Lol! I still respect his writing skills, but he's gone completely insane. The Trig Truthers, indeed.
I Voted!

Poll workers told me that voting was steady and that at least 50 voters were lined up when the polls opened. The guy in front of me didn't have his current address on his driver's license, and the workers demanded additional ID from him. Fortunately he was prepared with an APS bill and a cable bill, so they let him vote, but I was very pleased to see Arizona's tough voter ID bill being enforced.

I did vote for one Democrat; the guy who was running against Sheriff Joe Arpaio. I used to be an Arpaio fan, but he's become a parody of his former self and I would be very pleased to see him voted out (although I expect him to win).
Annoy the Media and Vote!

This is supposed a minor distraction on the way to be the coronation of King Obama I, but remember, the Super Bowl was supposed to be a mere formality before we could all acknowledge that the New England Patriots were the greatest football team of all time.

I cannot guarantee our efforts will be crowned with success. But I can guarantee you that if we sit home and sulk we'll lose big time. Let's do our part today, and if the miracle occurs we can all say we were part of the greatest comeback in political history since... well, since John McCain became the Republican nominee.

Monday, November 03, 2008
Around the Horn

Why liberals should cheer a McCain victory.

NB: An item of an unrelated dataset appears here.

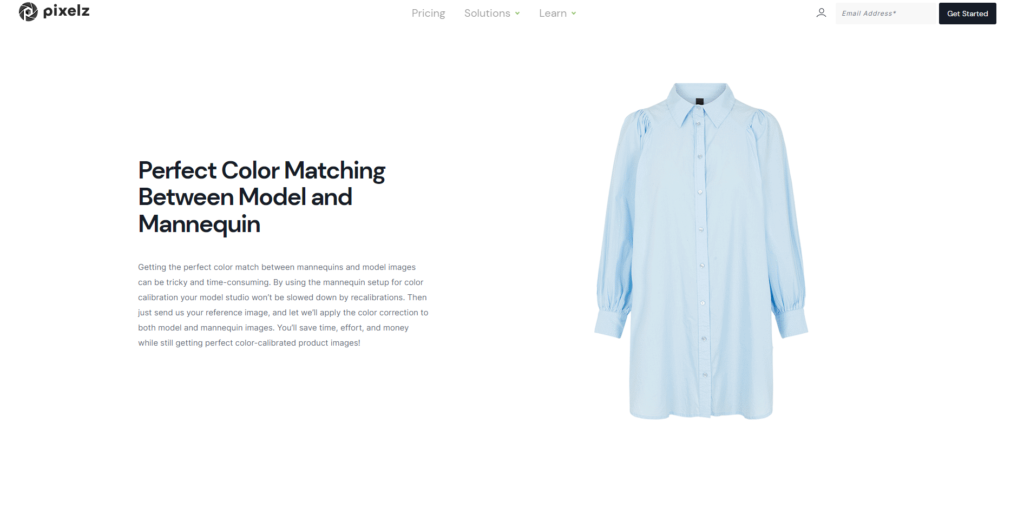Focus the Email Address input field
Viewport: 1024px width, 509px height.
[886, 13]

1. It would be a victory for an underdog. Liberals are supposed to like underdogs. McCain is a lonely guy standing up against an unprecedentedly well-financed, superorganized, ExxonMobil-like Obama juggernaut. A McCain upset victory would be a classic liberal happy ending.

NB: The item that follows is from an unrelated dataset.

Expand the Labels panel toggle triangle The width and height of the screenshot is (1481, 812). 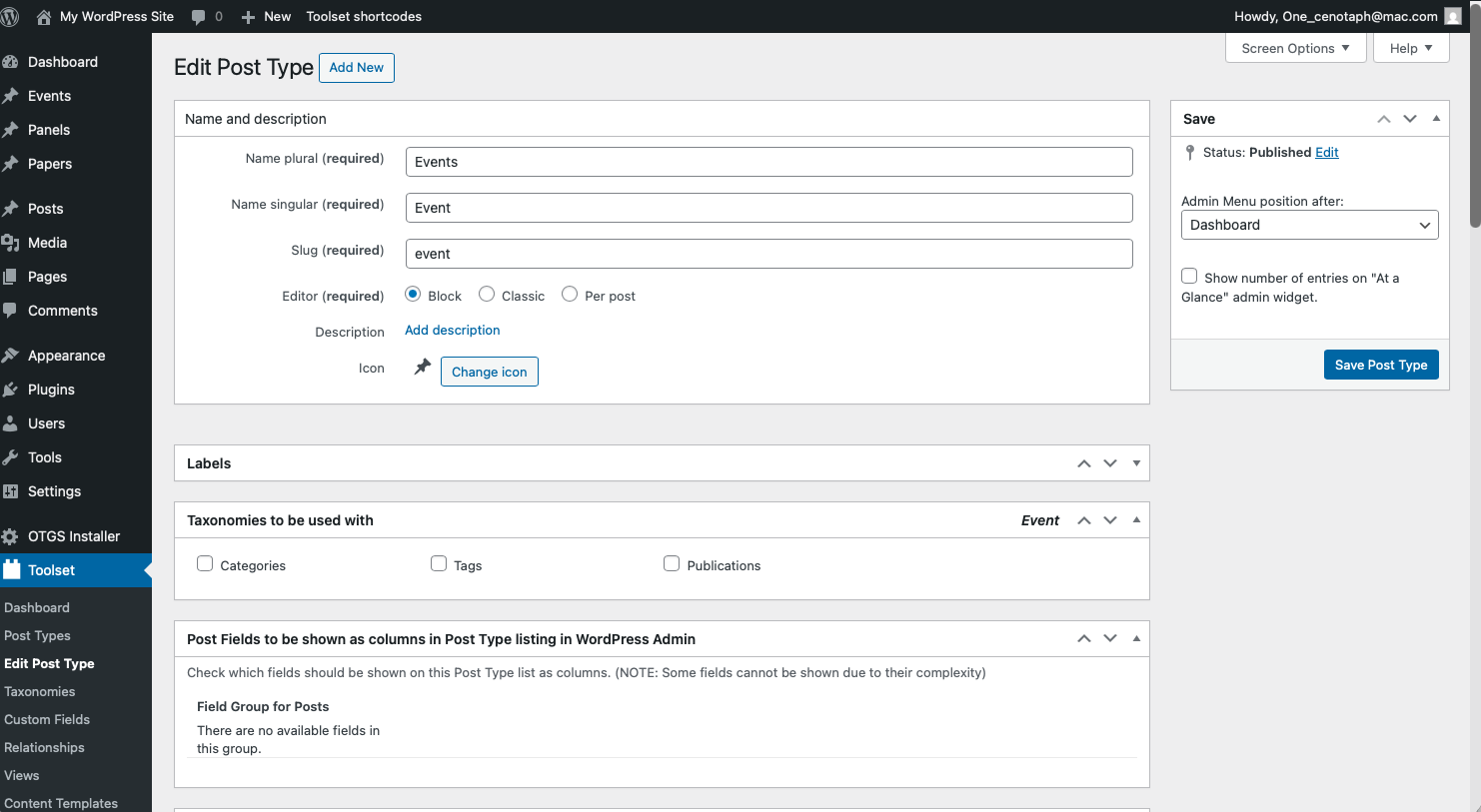pyautogui.click(x=1136, y=463)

Another moron Obamacan claims that Obama is the "real" conservative:

Social Security has long been considered one of the most successful New Deal programs, working well now for 70 years. Yet in 2005, the Bush plan to establish private accounts that could be invested in the Stock Market got nowhere. McCain, too, has embraced this idea. In 2008 it looks ridiculous. The Stock Market! Again, this is a radical proposal, not a conservative one.

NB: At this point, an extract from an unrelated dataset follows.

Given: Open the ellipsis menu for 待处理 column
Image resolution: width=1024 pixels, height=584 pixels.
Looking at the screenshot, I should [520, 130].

Yes indeedy, keeping your money earning that 1-2% that it does in Social Security is better than investing in the longer term winner of the stock market. And this is hardly conservative:

Ever since Roe vs. Wade, abortion has been a salient controversy in our politics. But the availability of abortion is linked to the long advancement of women's equality. Again, we are dealing with social change, and this requires understanding social change, a Burkean imperative that Obama understands.

How is the availability of abortion linked to the long advancement of women's equality? That goes unanswered, as does whether the long advancement of women's equality is good for the country.
Sunday, November 02, 2008
Obama: I Will Bankrupt the Coal Industry

Asked for a comment, Andrew Sullivan said that Obama's position was actually the conservative position. "He talked about markets, and that's conservative."

Update: Rick Moran's take: Change you can freeze to death by. His commenter Darren points out this contractiction in Obama's grandiose claims:

So if somebody wants to build a coal-powered plant, they can; it's just that it will bankrupt them because they're going to be charged a huge sum for all that greenhouse gas that's being emitted.

That will also generate billions of dollars that we can invest in solar, wind, biodiesel and other alternative energy approaches.

It's kind of like the logic that says raising taxes further on cigarettes will not only stop people from smoking, but will generate lots of revenues.